Immunological profile of study subjects
The majority of study participants 285 (71.3%) had CD4+ lymphocyte count of less than 349 Cells/mm3 and 115 (28.7%) of study participants had CD4+ lymphocyte count of greater than or equal to 350 Cells/mm3 [Table 2]. Sixteen (53.3%) of co-infected patients were found to have CD4+ lymphocyte count less than 200 Cells/mm3. The mean CD4+ lymphocyte count of HIV mono-infected participants was 296 ± 192 Cells/mm3 and TB-HIV co-infected patients had mean CD4+ lymphocyte count of 199 ± 149 Cells/mm3 with P-value of 0.007.

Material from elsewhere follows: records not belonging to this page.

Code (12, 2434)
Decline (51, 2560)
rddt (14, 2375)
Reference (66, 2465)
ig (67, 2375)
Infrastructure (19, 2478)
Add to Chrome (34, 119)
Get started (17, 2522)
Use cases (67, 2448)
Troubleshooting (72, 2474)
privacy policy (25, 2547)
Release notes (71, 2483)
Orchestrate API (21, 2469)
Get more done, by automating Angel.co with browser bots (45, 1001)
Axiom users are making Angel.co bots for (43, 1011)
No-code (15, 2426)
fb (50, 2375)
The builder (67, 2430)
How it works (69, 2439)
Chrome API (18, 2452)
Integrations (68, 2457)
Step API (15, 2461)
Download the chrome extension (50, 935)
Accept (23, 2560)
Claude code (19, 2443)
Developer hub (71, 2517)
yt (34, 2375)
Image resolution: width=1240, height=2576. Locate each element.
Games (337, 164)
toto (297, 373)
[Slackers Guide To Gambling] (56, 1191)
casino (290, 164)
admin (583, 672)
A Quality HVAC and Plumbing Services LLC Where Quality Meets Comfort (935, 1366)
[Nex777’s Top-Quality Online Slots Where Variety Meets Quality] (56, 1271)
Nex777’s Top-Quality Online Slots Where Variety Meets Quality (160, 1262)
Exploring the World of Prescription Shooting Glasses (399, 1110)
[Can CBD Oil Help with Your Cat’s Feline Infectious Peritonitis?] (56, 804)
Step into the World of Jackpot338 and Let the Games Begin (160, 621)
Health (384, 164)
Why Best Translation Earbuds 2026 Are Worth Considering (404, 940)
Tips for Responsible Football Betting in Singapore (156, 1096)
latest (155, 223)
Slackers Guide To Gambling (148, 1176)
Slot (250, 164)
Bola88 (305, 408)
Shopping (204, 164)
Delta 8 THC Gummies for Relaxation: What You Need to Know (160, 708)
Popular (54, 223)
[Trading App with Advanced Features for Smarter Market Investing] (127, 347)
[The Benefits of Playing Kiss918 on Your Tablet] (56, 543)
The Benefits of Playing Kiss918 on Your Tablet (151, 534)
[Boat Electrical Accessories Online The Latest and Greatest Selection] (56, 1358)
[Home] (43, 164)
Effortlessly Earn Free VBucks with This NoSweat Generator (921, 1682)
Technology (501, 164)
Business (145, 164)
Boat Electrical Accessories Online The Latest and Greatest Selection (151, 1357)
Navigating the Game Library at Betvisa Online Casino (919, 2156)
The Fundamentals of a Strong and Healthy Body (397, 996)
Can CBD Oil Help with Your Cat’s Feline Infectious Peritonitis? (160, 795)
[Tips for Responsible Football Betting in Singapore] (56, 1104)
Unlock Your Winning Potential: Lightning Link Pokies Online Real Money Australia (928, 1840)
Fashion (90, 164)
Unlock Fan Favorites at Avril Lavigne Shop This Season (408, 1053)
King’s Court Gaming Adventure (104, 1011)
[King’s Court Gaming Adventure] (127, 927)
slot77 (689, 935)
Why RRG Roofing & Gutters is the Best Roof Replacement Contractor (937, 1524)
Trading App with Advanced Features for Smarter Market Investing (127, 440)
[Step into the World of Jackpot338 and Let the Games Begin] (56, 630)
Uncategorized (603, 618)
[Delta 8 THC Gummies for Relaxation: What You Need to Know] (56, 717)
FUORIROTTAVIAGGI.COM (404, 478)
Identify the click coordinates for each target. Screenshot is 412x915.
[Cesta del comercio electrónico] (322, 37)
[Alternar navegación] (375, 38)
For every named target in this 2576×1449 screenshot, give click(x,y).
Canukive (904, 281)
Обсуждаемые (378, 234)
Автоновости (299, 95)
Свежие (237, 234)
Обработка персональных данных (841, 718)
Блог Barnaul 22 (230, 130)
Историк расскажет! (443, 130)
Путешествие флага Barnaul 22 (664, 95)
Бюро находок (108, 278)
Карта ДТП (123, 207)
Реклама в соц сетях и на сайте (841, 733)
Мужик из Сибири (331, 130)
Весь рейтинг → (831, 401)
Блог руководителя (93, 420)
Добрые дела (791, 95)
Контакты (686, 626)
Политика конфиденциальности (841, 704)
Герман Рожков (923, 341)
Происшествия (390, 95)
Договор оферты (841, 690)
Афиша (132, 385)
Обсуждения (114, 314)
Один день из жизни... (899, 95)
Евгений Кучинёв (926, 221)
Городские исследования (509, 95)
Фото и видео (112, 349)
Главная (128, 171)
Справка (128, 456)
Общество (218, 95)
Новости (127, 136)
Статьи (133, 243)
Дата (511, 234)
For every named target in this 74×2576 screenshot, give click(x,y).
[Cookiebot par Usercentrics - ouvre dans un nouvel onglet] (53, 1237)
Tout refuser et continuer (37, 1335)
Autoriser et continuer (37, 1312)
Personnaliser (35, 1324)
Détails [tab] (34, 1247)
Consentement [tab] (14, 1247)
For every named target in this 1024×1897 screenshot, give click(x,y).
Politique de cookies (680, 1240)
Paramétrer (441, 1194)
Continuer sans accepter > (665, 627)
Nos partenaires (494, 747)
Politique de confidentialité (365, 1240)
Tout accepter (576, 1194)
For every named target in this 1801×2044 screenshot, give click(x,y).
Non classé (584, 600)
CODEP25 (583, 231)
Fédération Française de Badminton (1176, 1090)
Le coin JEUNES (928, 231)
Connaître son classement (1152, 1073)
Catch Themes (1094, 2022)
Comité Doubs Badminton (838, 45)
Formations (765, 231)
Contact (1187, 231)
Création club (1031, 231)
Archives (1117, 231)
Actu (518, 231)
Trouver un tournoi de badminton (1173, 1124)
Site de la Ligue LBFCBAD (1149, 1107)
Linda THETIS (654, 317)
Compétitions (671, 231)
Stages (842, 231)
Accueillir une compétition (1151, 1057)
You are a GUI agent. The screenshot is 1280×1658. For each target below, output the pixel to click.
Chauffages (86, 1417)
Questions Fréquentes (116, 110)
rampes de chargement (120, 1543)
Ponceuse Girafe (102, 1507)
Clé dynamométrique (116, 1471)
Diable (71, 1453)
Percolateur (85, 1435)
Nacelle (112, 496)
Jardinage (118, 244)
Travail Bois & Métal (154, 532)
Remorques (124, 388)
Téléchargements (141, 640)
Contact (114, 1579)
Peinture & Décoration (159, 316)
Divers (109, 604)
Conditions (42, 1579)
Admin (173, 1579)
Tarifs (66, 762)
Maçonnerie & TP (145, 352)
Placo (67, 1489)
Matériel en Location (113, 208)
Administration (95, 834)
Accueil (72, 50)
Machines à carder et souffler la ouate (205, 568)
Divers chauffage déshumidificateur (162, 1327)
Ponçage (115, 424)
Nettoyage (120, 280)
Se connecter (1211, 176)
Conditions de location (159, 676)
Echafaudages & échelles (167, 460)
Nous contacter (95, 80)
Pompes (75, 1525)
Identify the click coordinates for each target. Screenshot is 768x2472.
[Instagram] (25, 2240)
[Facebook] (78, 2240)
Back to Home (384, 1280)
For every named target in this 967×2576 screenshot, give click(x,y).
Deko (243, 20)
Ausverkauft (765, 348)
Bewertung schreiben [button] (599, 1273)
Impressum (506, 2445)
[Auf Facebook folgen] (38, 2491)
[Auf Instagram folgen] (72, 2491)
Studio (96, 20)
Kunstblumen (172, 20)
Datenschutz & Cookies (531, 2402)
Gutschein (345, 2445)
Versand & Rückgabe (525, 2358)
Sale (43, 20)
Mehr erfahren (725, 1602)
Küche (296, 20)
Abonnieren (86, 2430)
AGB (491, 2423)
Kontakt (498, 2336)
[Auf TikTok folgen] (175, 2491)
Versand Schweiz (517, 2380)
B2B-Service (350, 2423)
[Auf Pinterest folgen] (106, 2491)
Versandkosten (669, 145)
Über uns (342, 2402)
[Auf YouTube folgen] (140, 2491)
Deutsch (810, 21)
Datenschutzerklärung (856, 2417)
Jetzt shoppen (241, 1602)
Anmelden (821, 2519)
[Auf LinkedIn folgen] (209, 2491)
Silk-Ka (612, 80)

Predictors of TB-HIV co-infection
In multivariate analysis, only CD4+ lymphocyte count was found to be independently associated with TB-HIV co-infection. Individuals who had CD4+ lymphocyte count of <200Cells/mm3 were 2.9 (95% CI: 1.002-8.368) times more likely to be co-infected than individuals who had CD4+ lymphocyte count of ≥350Cells/mm3. Though the independent effect (in multivariate analysis) of WHO clinical stage is not determined because of zero cells of stage I and stage II, individuals who had a WHO clinical stage of IV were 8.6 (95% CI:1.69-43.34) times more likely to be co-infected compared to individuals who had a WHO clinical stage of III in crude analysis. Government employed individuals were 56% less likely to be co-infected compared to commercial sex worker [Table 3].
Discussion
The ever-increasing prevalence of PTB in Ethiopia has been made worse by the increasing incidence of HIV/AIDS. In this study, we noted higher prevalence of PTB (7.5%) among HIV positive pre-ART patients. This finding is in line with studies conducted in Nigeria (7.8%) and Tanzania (8.5%) [21, 22]. However, the finding of this study was lower compared to studies conducted in Cambodia (12%), Nigeria (32.8%) and India (19.2%) [23–25]. The presence of this difference could be explained by the fact that this study considers only PTB but not other forms of TB. Our study was also restricted to pre-ART HIV positive patients in which relatively strong immunity might have contributed for lower prevalence of TB-HIV co-infection since opportunistic infections are more prevalent during compromised immune status.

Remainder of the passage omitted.